[[ INPUT FOR THIS TASK open ]]

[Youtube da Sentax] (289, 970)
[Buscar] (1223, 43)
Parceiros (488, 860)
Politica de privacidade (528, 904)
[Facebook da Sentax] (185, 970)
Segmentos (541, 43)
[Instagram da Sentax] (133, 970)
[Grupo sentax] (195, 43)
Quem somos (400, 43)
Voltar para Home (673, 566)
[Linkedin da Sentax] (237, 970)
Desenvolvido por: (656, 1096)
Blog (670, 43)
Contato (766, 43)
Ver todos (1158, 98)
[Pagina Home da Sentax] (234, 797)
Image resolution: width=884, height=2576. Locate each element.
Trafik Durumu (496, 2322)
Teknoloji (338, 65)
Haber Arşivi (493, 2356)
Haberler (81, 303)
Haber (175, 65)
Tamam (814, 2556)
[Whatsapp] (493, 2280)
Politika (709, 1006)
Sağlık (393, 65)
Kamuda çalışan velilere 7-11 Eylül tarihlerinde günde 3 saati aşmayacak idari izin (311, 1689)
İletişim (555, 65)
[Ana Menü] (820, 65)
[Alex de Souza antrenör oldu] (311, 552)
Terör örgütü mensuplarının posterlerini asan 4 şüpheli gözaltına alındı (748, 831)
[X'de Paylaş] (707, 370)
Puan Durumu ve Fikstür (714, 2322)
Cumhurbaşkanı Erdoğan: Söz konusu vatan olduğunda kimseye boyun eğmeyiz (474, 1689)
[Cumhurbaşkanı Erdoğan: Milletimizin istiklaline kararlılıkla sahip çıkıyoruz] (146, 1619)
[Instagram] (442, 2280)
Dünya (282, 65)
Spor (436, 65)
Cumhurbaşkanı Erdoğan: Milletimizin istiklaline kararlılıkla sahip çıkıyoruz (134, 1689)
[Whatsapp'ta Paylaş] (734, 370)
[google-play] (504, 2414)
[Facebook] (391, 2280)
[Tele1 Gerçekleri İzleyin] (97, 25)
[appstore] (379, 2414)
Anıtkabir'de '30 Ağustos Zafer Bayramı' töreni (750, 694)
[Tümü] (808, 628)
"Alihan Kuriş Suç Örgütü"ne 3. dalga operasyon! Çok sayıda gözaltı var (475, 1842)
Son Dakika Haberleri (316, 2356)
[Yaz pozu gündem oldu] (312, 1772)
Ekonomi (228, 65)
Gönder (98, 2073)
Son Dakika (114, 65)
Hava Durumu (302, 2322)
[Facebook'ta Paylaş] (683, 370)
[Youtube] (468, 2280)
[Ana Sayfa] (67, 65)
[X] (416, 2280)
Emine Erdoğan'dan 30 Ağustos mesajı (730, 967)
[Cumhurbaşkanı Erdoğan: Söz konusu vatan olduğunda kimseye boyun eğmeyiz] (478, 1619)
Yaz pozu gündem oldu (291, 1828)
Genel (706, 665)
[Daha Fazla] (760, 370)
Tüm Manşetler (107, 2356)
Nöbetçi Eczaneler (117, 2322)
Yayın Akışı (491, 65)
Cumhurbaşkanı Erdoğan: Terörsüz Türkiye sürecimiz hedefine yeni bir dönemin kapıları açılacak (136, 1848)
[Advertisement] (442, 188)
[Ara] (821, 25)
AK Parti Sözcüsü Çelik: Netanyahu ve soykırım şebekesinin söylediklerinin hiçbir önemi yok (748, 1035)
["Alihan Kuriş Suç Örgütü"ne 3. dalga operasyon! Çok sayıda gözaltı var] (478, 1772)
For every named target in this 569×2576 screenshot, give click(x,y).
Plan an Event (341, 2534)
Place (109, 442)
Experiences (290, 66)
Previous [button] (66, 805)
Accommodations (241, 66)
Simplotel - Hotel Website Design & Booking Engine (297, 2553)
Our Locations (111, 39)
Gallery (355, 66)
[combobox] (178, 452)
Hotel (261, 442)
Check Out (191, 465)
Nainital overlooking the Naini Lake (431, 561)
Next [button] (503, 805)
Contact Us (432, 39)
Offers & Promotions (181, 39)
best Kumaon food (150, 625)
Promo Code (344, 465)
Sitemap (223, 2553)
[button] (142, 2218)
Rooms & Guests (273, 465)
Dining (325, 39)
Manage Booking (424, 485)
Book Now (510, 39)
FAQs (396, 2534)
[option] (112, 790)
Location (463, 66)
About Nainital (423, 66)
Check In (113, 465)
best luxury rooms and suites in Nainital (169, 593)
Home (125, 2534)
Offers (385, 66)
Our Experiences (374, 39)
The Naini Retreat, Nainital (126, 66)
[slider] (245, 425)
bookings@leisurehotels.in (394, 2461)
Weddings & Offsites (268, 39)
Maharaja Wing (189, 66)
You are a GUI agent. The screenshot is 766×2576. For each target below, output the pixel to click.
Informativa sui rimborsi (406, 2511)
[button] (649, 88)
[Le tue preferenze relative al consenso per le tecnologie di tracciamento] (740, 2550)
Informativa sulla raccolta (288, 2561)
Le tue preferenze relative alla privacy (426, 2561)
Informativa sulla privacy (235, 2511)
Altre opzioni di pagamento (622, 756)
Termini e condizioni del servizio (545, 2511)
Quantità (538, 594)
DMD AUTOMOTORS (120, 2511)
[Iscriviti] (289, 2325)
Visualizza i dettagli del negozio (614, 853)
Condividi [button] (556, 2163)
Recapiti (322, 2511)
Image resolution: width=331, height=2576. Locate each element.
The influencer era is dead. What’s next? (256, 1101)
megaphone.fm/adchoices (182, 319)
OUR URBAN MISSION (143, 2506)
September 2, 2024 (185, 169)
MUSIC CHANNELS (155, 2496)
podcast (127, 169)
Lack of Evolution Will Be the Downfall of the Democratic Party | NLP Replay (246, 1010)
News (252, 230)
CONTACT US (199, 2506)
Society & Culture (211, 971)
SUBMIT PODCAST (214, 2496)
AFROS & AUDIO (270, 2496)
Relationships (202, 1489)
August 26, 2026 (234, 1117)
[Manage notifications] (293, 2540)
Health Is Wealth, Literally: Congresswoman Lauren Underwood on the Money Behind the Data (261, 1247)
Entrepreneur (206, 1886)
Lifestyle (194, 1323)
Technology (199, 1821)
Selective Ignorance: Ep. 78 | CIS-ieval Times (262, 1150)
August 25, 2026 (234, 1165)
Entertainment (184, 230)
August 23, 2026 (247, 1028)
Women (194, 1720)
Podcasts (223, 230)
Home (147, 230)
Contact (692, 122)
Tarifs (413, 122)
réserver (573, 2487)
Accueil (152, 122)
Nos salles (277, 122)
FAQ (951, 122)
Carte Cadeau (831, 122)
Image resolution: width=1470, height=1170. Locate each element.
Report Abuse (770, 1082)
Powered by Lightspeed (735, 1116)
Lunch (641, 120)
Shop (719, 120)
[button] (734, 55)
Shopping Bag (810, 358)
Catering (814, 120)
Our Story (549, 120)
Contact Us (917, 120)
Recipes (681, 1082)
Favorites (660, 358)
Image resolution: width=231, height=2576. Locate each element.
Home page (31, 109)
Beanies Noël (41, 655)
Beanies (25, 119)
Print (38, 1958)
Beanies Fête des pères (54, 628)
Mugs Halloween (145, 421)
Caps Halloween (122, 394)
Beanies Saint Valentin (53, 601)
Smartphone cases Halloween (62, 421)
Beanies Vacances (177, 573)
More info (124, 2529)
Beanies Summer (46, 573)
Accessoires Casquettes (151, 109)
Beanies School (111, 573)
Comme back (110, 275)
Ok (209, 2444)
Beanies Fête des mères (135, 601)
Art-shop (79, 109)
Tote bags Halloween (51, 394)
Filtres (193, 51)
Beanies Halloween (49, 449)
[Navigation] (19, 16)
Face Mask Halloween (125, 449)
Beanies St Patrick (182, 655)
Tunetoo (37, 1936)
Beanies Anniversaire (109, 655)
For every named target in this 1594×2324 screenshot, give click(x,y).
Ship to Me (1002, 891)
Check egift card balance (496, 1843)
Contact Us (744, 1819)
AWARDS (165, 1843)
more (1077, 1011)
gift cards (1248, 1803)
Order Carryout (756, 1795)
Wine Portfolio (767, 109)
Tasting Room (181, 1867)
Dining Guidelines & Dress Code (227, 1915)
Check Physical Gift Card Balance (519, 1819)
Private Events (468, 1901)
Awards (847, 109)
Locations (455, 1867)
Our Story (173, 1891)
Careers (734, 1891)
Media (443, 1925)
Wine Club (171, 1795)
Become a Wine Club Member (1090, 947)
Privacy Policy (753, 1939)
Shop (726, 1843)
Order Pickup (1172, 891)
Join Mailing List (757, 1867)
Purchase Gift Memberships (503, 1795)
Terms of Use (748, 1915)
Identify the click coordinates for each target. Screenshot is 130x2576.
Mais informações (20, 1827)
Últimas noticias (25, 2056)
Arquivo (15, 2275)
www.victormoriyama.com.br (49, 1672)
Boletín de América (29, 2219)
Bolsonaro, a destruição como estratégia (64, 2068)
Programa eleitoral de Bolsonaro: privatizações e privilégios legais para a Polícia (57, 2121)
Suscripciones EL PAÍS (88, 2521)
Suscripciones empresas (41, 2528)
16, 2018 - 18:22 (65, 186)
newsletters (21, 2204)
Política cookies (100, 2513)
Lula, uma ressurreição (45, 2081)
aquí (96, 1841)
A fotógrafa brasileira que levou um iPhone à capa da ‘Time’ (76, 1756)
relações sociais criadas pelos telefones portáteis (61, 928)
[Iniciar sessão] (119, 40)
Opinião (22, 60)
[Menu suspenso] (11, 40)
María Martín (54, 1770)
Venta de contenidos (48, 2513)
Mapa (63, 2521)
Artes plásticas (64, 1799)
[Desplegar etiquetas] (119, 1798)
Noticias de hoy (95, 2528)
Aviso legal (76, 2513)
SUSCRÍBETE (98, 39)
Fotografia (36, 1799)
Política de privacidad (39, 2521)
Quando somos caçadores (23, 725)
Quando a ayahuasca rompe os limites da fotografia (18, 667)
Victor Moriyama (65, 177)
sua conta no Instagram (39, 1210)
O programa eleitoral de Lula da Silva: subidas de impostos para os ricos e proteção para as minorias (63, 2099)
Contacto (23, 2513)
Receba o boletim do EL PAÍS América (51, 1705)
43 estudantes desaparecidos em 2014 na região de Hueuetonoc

[[ INPUT FOR THIS TASK closed ]]

Count up the lines above that include the string "dalga" and report nothing but that number.

2